EXERCISE TASK>
Turn the stretch of data from the line containing "Task: Show info about Sbírka AudioCD plugin" through the end of the data into a JSON list of strings, one string per line, skipping blank lines. Leave the pictures out of your answer.
— START RECORDS TO PROCESS —
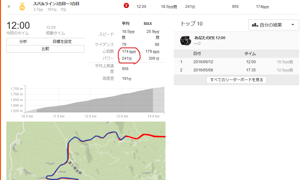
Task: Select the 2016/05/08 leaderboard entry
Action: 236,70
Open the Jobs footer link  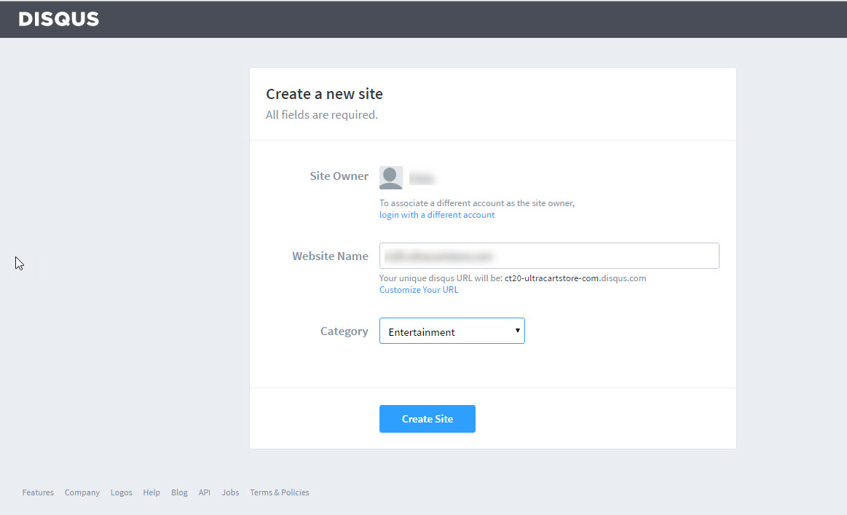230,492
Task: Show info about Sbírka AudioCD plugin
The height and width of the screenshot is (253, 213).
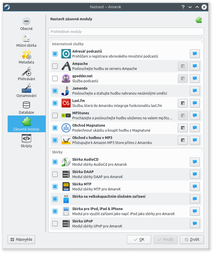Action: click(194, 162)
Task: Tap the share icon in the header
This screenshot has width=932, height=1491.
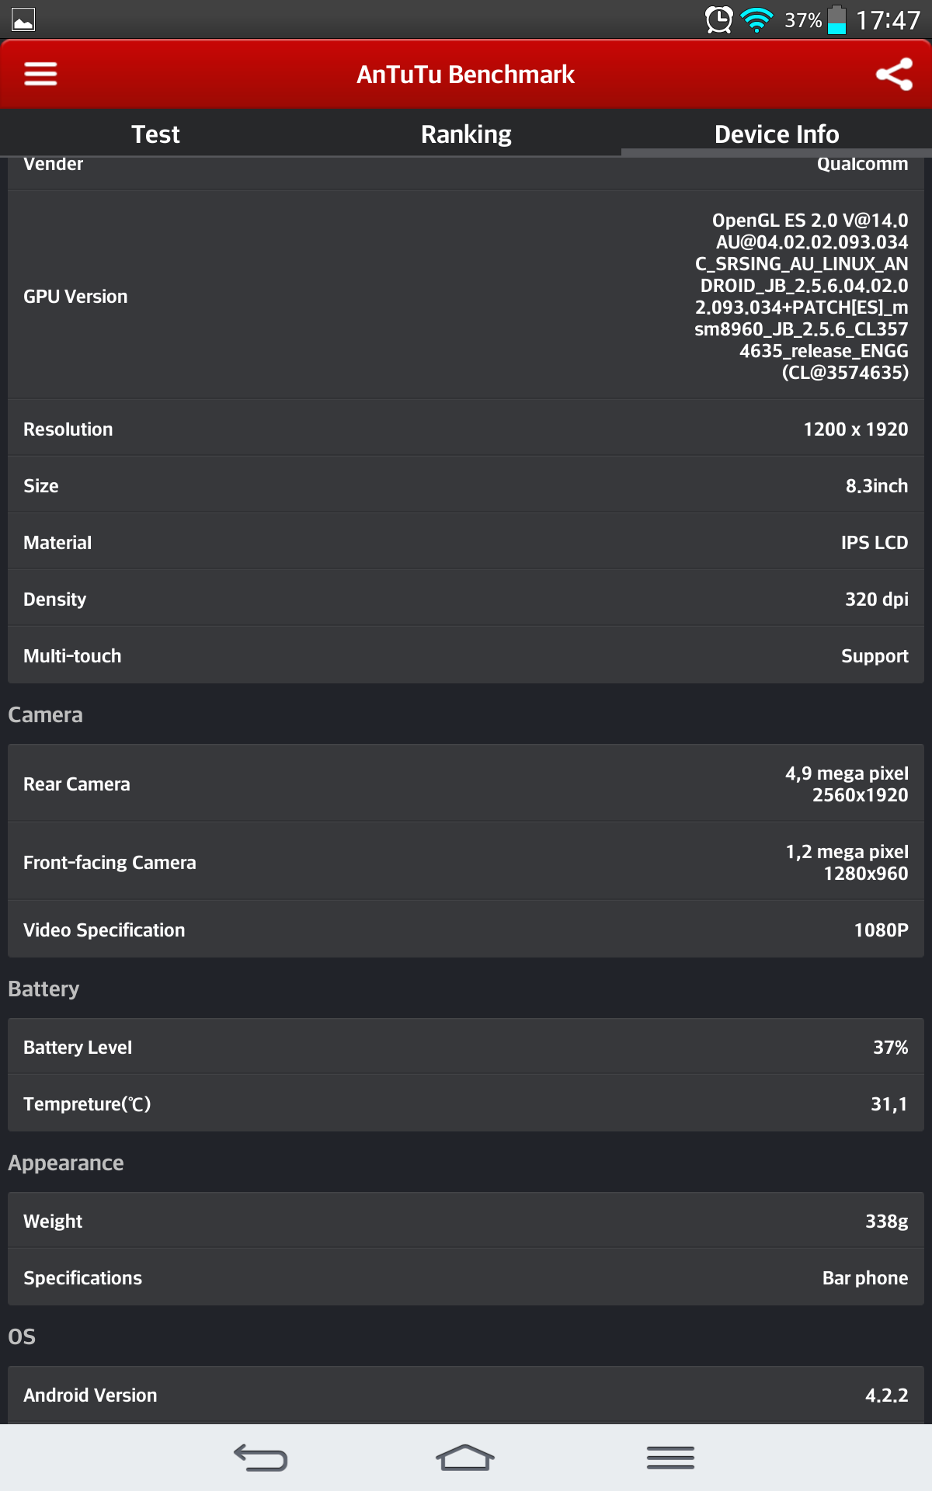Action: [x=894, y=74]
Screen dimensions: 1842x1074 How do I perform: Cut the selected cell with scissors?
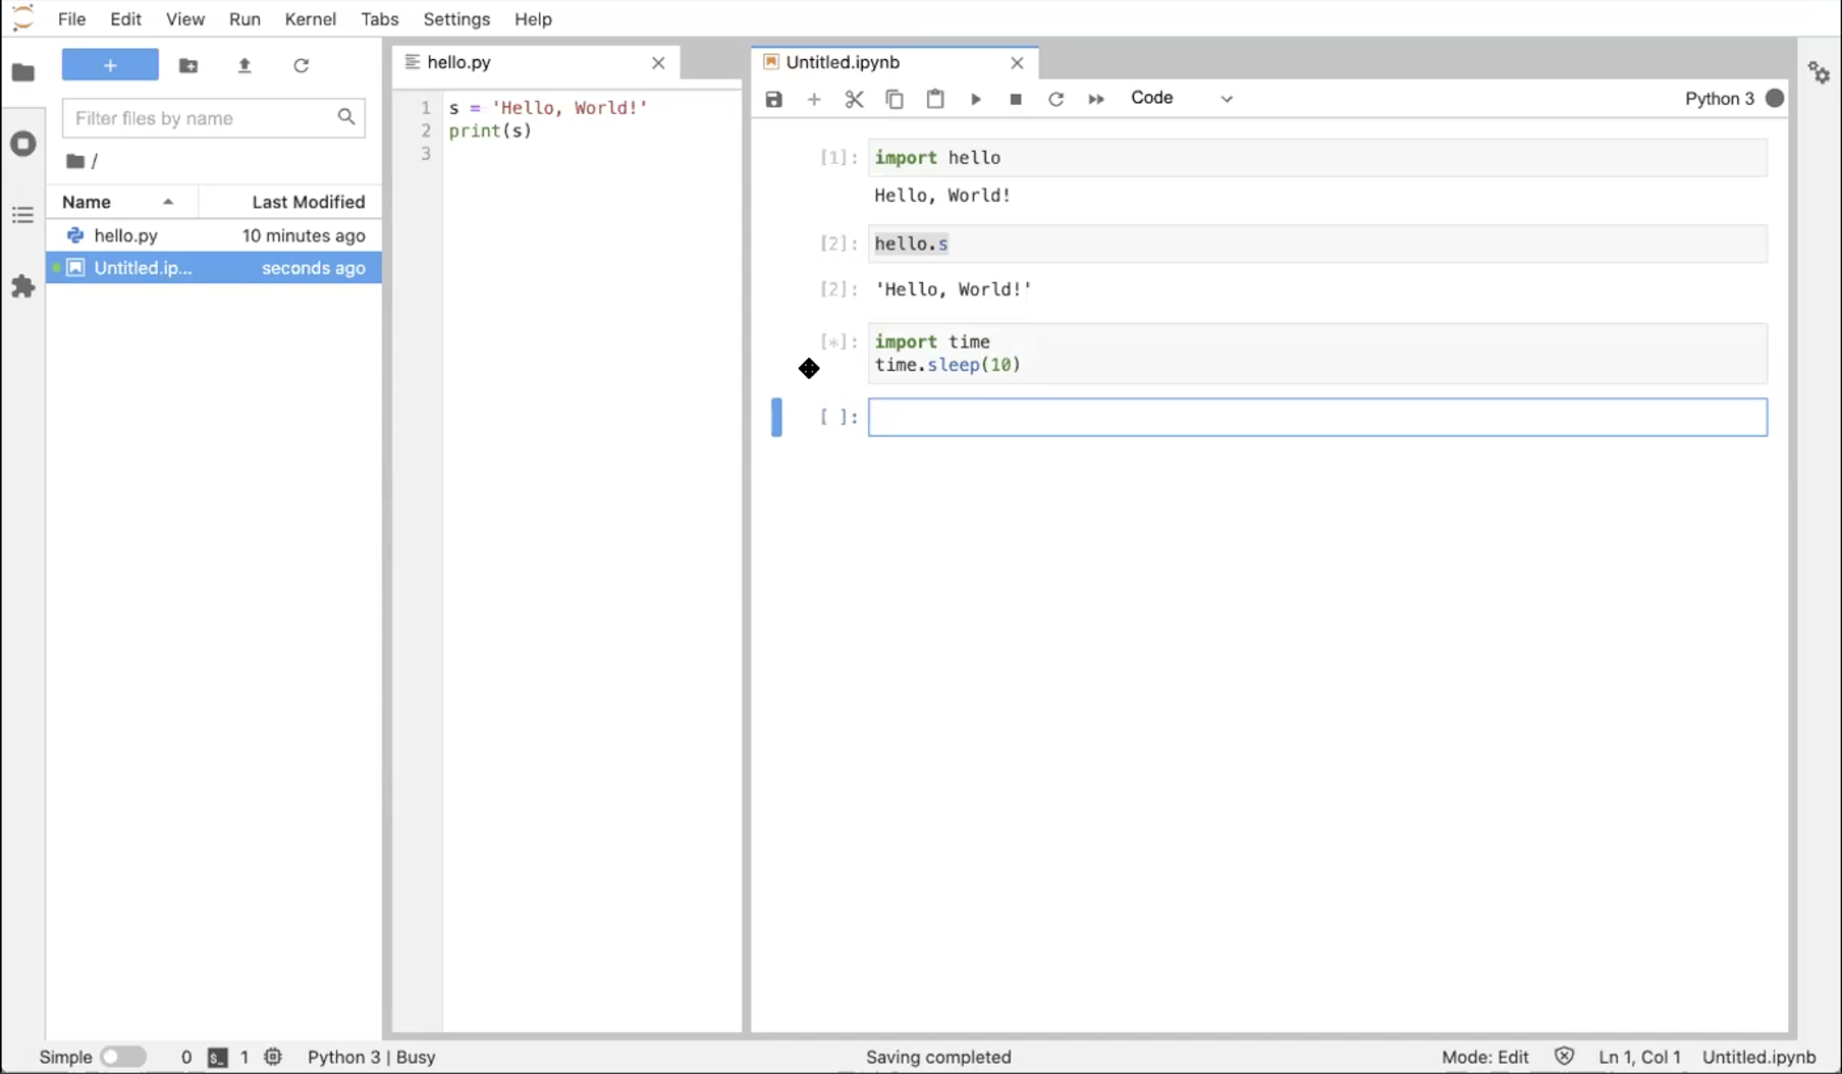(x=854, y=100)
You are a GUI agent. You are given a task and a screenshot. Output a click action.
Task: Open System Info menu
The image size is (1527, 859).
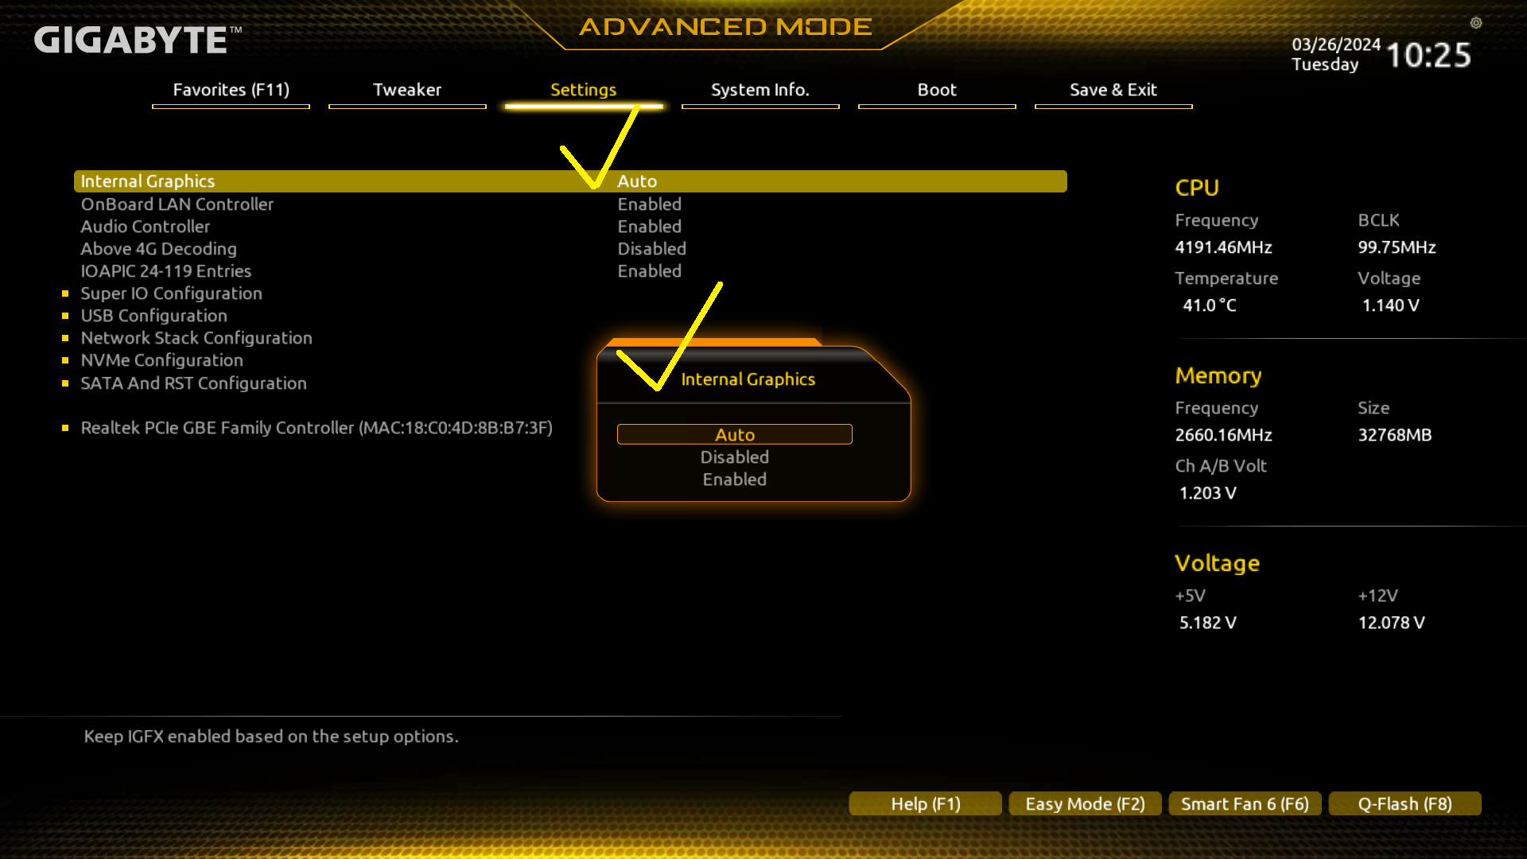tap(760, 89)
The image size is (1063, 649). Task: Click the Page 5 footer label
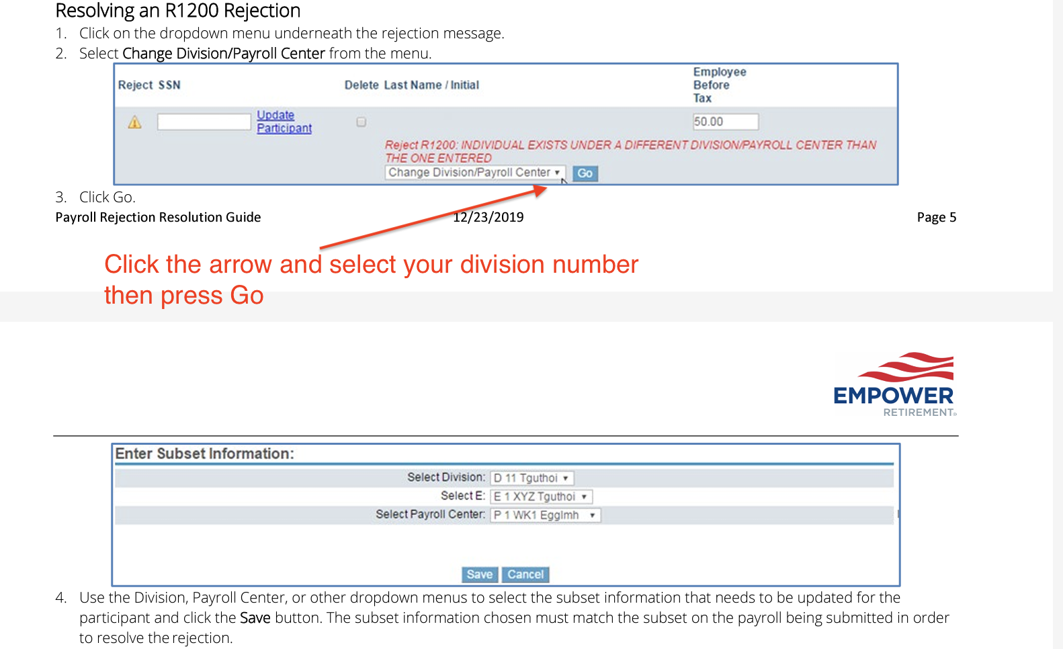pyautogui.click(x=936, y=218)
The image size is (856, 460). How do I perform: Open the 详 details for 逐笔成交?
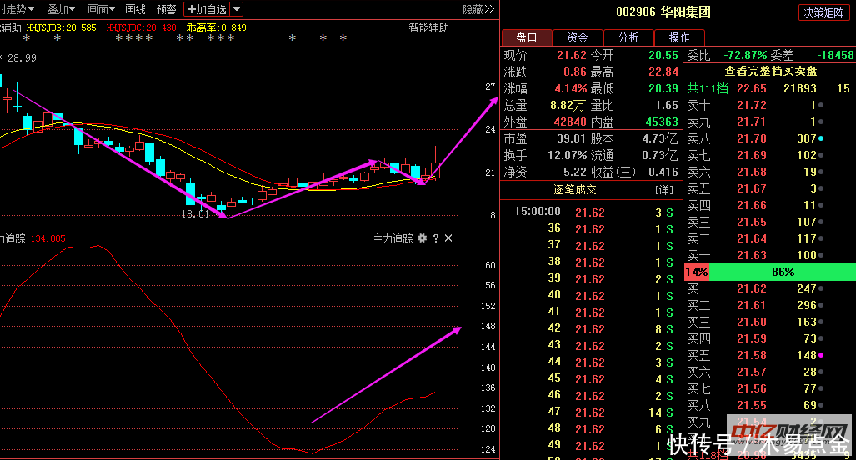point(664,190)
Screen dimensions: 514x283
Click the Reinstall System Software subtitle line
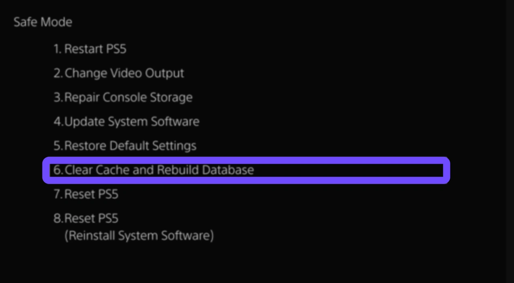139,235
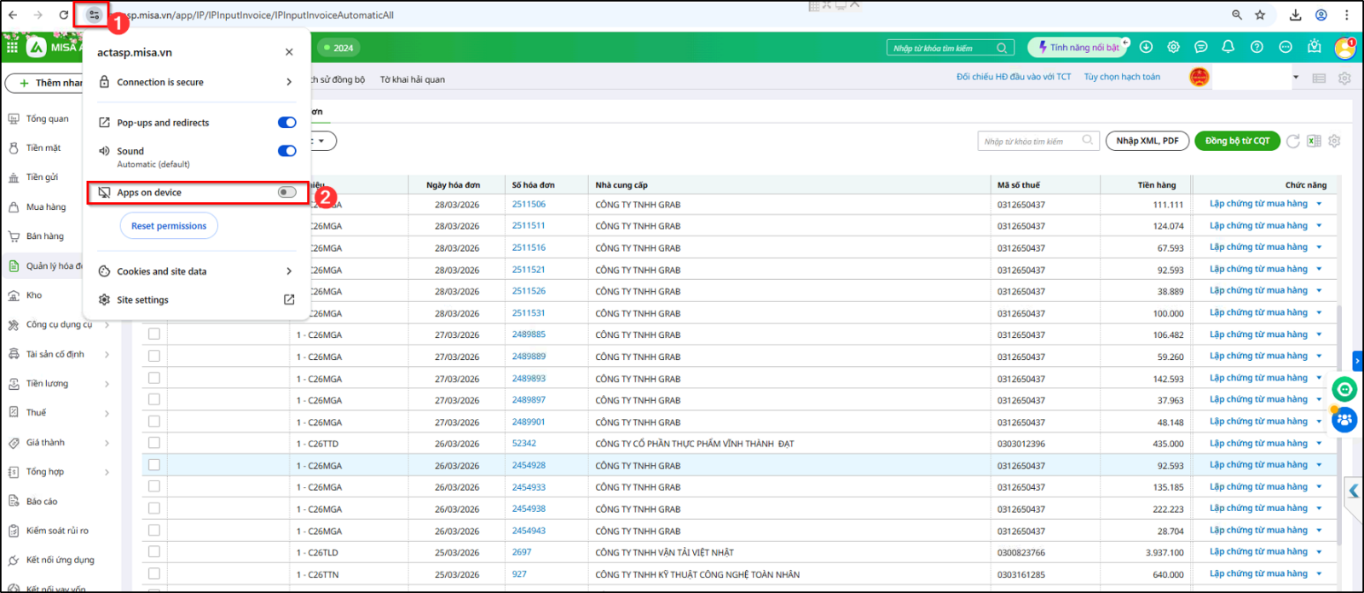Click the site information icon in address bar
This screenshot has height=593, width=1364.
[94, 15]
— END RECORDS TO PROCESS —
EXERCISE OUTPUT>
[
  "Task: Show info about Sbírka AudioCD plugin",
  "The height and width of the screenshot is (253, 213).",
  "Action: click(194, 162)",
  "Task: Tap the share icon in the header",
  "This screenshot has width=932, height=1491.",
  "Action: [x=894, y=74]",
  "Screen dimensions: 1842x1074 How do I perform: Cut the selected cell with scissors?",
  "(x=854, y=100)",
  "You are a GUI agent. You are given a task and a screenshot. Output a click action.",
  "Task: Open System Info menu",
  "The image size is (1527, 859).",
  "tap(760, 89)",
  "The image size is (1063, 649). Task: Click the Page 5 footer label",
  "pyautogui.click(x=936, y=218)",
  "The image size is (856, 460). How do I perform: Open the 详 details for 逐笔成交?",
  "point(664,190)",
  "Screen dimensions: 514x283",
  "Click the Reinstall System Software subtitle line",
  "139,235",
  "Click the site information icon in address bar",
  "This screenshot has height=593, width=1364.",
  "[94, 15]"
]